ASSIGNED TASK ->
Transcribe the lines exactly, beginning with the one that contains "Viewport: 802px width, 423px height." and ending with the final line of the records. Do not transcribe pictures.

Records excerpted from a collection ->

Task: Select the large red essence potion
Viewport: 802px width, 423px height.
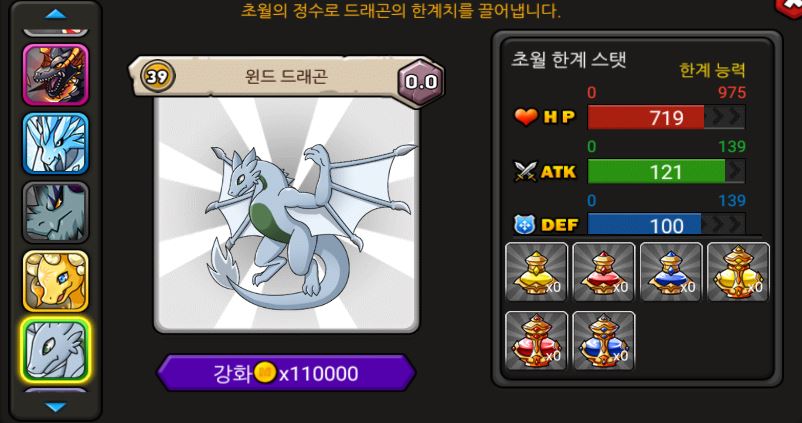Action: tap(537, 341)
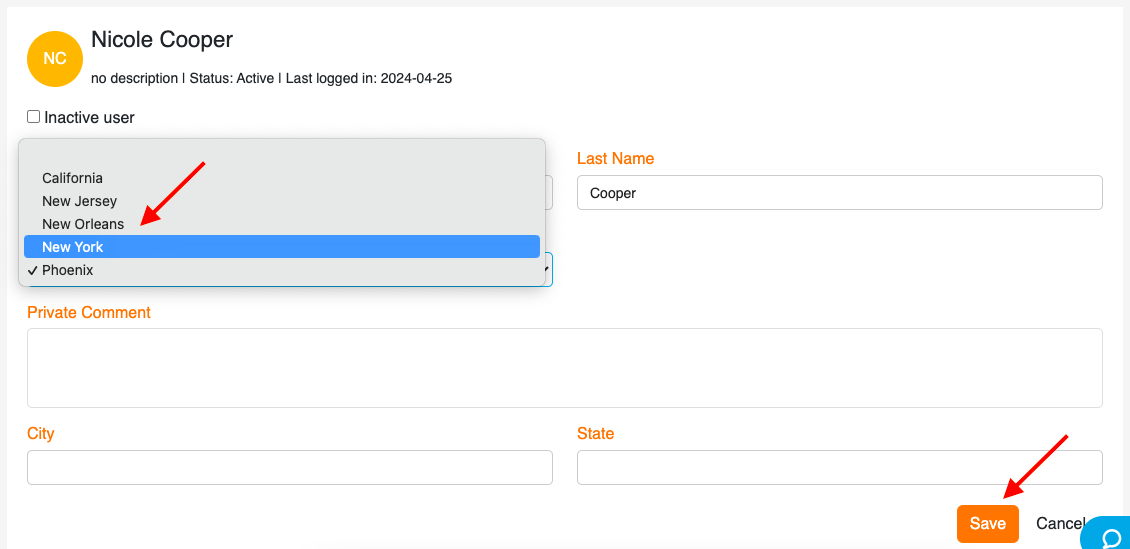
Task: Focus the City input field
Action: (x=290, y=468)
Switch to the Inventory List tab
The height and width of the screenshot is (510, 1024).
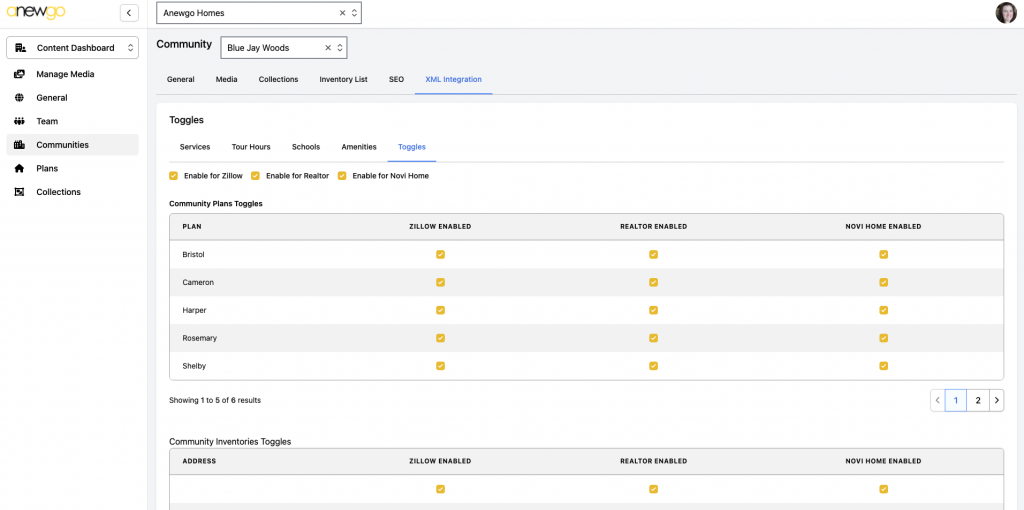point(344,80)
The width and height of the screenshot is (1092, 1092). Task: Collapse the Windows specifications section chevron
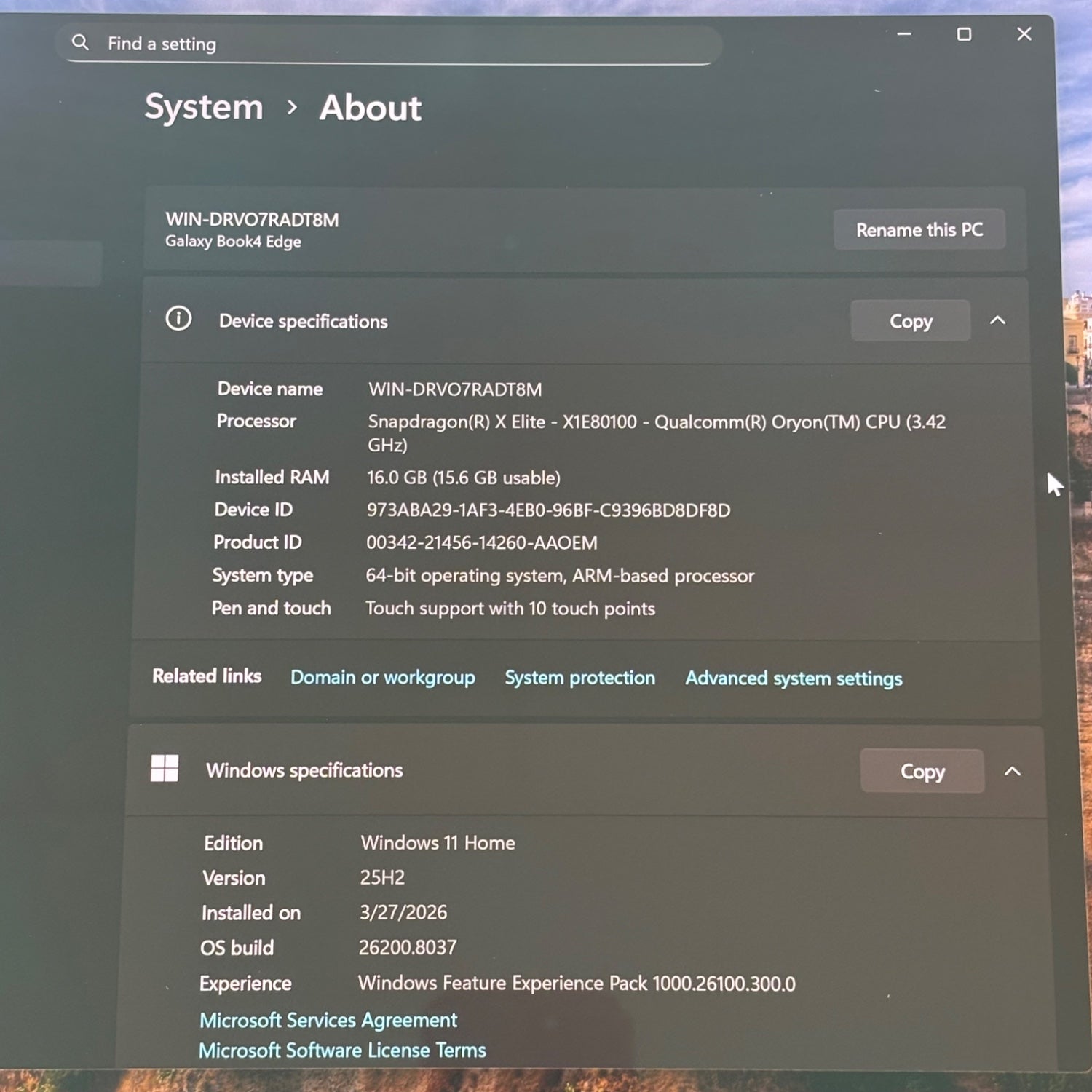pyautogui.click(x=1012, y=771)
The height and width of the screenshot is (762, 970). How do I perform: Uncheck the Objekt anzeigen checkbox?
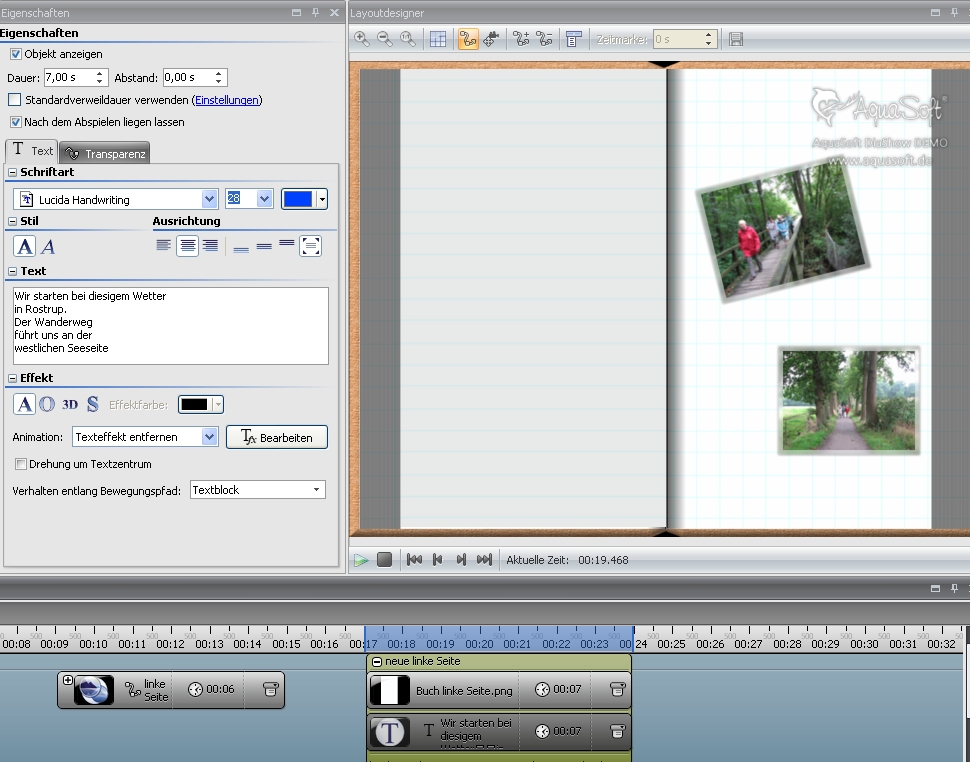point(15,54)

EXERCISE RESULT ->
Viewport: 802px width, 423px height.
Action: tap(537, 341)
Task: Focus the City input field
Action: (x=290, y=468)
Switch to the Inventory List tab
The height and width of the screenshot is (510, 1024).
point(344,80)
The width and height of the screenshot is (1092, 1092). Task: Collapse the Windows specifications section chevron
pyautogui.click(x=1012, y=771)
The height and width of the screenshot is (762, 970). How do I perform: Uncheck the Objekt anzeigen checkbox?
point(15,54)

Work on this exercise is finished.